Data breaches resulting in compromised personally identifiable information in the U.S. are at an all-time high this year, squashing a record set in 2021 with the final three months of the year yet to be recorded, according to Identity Theft Resource Center’s research released last week.
More than 2,100 organizations filed data breach notices through the first nine months of 2023, beating the previous record of 1,862 data compromises in 2021, ITRC found.
Supply-chain attacks are on the upswing, and they’re having far-reaching consequences. The majority of compromises, 3 in 5, are the result of attacks against just 87 organizations, the report said. Many of those downstream victim organizations were compromised by attacks against Progress Software’s MOVEit file-transfer service.
“Supply-chain attacks are definitely a part of the increase in compromises this year, and there is no reason to expect that will change,” James Lee, COO at ITRC, said via email.
“Supply chains are an attractive, easy target for attackers because vendors often have fewer cybersecurity resources but the data of multiple customers,” Lee said. “Stronger vendor requirements and due diligence will be required to reduce the number of supply-chain attacks.”
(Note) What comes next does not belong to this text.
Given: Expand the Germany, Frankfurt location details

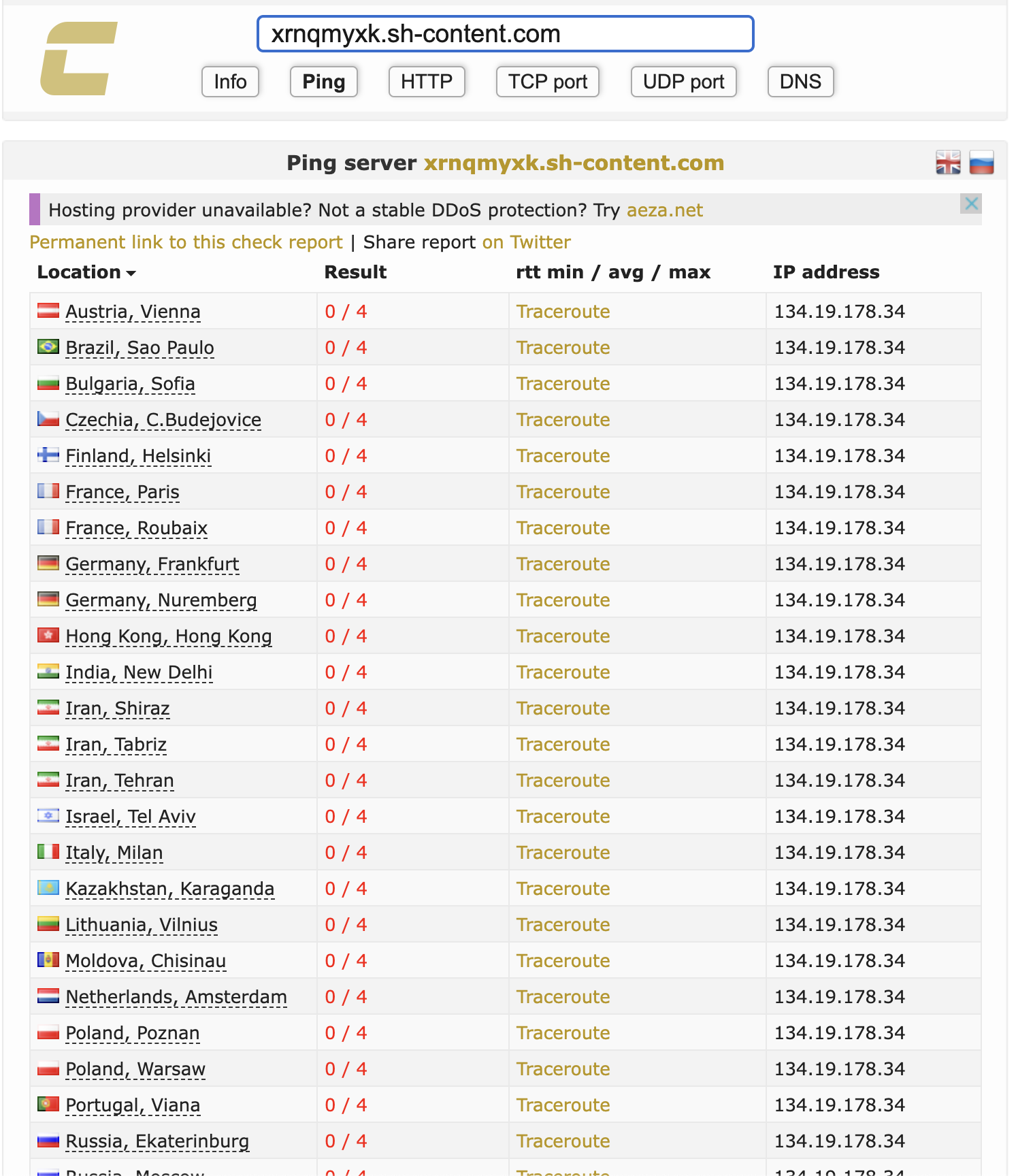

Four of the top 8 data compromises in Q3 2023 were related to a MOVEit attack, ITRC found.
Top 8 data compromises in Q3 2023
Data breach notices filed by Maximus, IBM Consulting, CareSource and PH Tech — all attributed to the mass exploits of a zero-day vulnerability in MOVEit — exposed the PII of more than 20 million people combined, according to the report.
The spree of attacks against MOVEit also explains the surge in zero-day attacks ITRC recorded. Zero-day attacks were reported in 86 data breach disclosures through the first nine months of 2023, compared to 5 in 2022.
All told, data breaches compromised the PII of almost 234 million people through the first nine months of 2023. The number of individuals known to be impacted this year is still much lower than the 425 million people compromised in 2022 when a breach at Twitter alone accounted for more than 221 million victims, according to ITRC.
“It certainly seems as if every scrap of data about every person has been compromised,” Lee said.
“To be sure, there are vast troves of data available as a result of compromises and scams, but that doesn’t mean we individually or collectively need to throw up our hands in frustration or despair,” Lee said.
“Defenders win more fights with attackers than they lose. The losses tend to get a lot of attention, but the vast number of attacks fail,” Lee said.